** Opening Records for the task block **

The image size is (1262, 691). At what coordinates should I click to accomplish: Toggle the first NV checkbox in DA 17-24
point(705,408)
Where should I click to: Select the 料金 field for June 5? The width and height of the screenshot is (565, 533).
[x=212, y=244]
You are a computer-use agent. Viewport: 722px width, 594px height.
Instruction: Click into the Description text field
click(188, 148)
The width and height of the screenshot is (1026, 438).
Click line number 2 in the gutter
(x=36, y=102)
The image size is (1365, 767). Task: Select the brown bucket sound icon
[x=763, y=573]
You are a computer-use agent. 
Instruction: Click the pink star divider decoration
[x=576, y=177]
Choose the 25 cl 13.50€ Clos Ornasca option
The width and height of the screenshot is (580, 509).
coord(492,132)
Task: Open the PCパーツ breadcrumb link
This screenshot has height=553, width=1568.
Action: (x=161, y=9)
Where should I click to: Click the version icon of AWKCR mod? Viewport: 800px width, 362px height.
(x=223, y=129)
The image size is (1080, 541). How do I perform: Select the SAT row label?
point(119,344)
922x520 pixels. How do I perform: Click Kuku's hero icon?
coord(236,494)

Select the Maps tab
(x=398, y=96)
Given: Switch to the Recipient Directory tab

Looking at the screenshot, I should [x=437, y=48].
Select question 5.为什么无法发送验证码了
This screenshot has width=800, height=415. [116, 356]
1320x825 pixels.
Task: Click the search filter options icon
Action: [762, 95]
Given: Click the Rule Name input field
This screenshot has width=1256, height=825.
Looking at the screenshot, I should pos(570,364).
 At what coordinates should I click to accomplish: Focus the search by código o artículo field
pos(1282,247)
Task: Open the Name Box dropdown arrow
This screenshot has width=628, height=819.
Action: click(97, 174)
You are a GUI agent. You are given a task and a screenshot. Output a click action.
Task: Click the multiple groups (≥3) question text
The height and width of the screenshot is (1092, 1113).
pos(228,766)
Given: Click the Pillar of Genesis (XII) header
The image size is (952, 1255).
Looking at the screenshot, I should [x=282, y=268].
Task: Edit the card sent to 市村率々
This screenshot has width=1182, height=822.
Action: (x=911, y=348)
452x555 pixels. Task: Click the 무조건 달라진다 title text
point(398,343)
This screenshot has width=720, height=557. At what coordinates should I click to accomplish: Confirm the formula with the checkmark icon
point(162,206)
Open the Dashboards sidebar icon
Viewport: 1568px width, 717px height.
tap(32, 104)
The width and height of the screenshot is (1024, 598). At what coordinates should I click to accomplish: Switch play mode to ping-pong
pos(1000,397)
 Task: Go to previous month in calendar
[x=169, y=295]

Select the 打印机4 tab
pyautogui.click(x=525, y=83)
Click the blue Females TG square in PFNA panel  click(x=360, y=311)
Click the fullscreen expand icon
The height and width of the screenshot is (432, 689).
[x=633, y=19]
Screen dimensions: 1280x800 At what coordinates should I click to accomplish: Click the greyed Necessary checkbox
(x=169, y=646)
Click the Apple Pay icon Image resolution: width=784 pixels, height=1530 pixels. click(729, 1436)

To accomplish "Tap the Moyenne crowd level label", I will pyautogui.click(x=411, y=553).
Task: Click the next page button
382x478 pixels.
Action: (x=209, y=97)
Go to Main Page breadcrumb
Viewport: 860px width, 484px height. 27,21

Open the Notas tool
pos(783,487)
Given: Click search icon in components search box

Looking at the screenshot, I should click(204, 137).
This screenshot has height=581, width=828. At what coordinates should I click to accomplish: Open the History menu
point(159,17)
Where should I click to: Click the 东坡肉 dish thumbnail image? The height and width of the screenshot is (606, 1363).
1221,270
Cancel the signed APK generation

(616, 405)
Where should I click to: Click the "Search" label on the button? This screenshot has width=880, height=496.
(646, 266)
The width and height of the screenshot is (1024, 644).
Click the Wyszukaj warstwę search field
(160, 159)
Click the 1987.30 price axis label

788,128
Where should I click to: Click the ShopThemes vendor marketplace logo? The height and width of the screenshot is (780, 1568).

** Closing Records for the task block **

### [Work required]
Nothing added, nothing dropped: copy the data above.

### [Response]
The image size is (1262, 691). At what coordinates should I click to accomplish: Toggle the first NV checkbox in DA 17-24
point(705,408)
Where should I click to: Select the 料金 field for June 5? The width and height of the screenshot is (565, 533).
[x=212, y=244]
You are a computer-use agent. Viewport: 722px width, 594px height.
Instruction: Click into the Description text field
click(188, 148)
The width and height of the screenshot is (1026, 438).
Click line number 2 in the gutter
(x=36, y=102)
The image size is (1365, 767). Task: Select the brown bucket sound icon
[x=763, y=573]
You are a computer-use agent. 
Instruction: Click the pink star divider decoration
[x=576, y=177]
Choose the 25 cl 13.50€ Clos Ornasca option
The width and height of the screenshot is (580, 509).
coord(492,132)
Task: Open the PCパーツ breadcrumb link
This screenshot has height=553, width=1568.
Action: (x=161, y=9)
Where should I click to: Click the version icon of AWKCR mod? Viewport: 800px width, 362px height.
(x=223, y=129)
The image size is (1080, 541). How do I perform: Select the SAT row label?
point(119,344)
922x520 pixels. How do I perform: Click Kuku's hero icon?
coord(236,494)

Select the Maps tab
(x=398, y=96)
Given: Switch to the Recipient Directory tab

Looking at the screenshot, I should [x=437, y=48].
Select question 5.为什么无法发送验证码了
This screenshot has width=800, height=415. [116, 356]
1320x825 pixels.
Task: Click the search filter options icon
Action: [762, 95]
Given: Click the Rule Name input field
This screenshot has width=1256, height=825.
Looking at the screenshot, I should pos(570,364).
 At what coordinates should I click to accomplish: Focus the search by código o artículo field
pos(1282,247)
Task: Open the Name Box dropdown arrow
This screenshot has width=628, height=819.
Action: click(97, 174)
You are a GUI agent. You are given a task and a screenshot. Output a click action.
Task: Click the multiple groups (≥3) question text
The height and width of the screenshot is (1092, 1113).
pos(228,766)
Given: Click the Pillar of Genesis (XII) header
The image size is (952, 1255).
Looking at the screenshot, I should [x=282, y=268].
Task: Edit the card sent to 市村率々
This screenshot has width=1182, height=822.
Action: (x=911, y=348)
452x555 pixels. Task: Click the 무조건 달라진다 title text
point(398,343)
This screenshot has width=720, height=557. At what coordinates should I click to accomplish: Confirm the formula with the checkmark icon
point(162,206)
Open the Dashboards sidebar icon
Viewport: 1568px width, 717px height.
tap(32, 104)
The width and height of the screenshot is (1024, 598). At what coordinates should I click to accomplish: Switch play mode to ping-pong
pos(1000,397)
 Task: Go to previous month in calendar
[x=169, y=295]

Select the 打印机4 tab
pyautogui.click(x=525, y=83)
Click the blue Females TG square in PFNA panel  click(x=360, y=311)
Click the fullscreen expand icon
The height and width of the screenshot is (432, 689).
[x=633, y=19]
Screen dimensions: 1280x800 At what coordinates should I click to accomplish: Click the greyed Necessary checkbox
(x=169, y=646)
Click the Apple Pay icon Image resolution: width=784 pixels, height=1530 pixels. click(729, 1436)

To accomplish "Tap the Moyenne crowd level label", I will pyautogui.click(x=411, y=553).
Task: Click the next page button
382x478 pixels.
Action: (x=209, y=97)
Go to Main Page breadcrumb
Viewport: 860px width, 484px height. 27,21

Open the Notas tool
pos(783,487)
Given: Click search icon in components search box

Looking at the screenshot, I should click(204, 137).
This screenshot has height=581, width=828. At what coordinates should I click to accomplish: Open the History menu
point(159,17)
Where should I click to: Click the 东坡肉 dish thumbnail image? The height and width of the screenshot is (606, 1363).
1221,270
Cancel the signed APK generation

(616, 405)
Where should I click to: Click the "Search" label on the button? This screenshot has width=880, height=496.
(646, 266)
The width and height of the screenshot is (1024, 644).
Click the Wyszukaj warstwę search field
(160, 159)
Click the 1987.30 price axis label

788,128
Where should I click to: Click the ShopThemes vendor marketplace logo? The height and width of the screenshot is (780, 1568).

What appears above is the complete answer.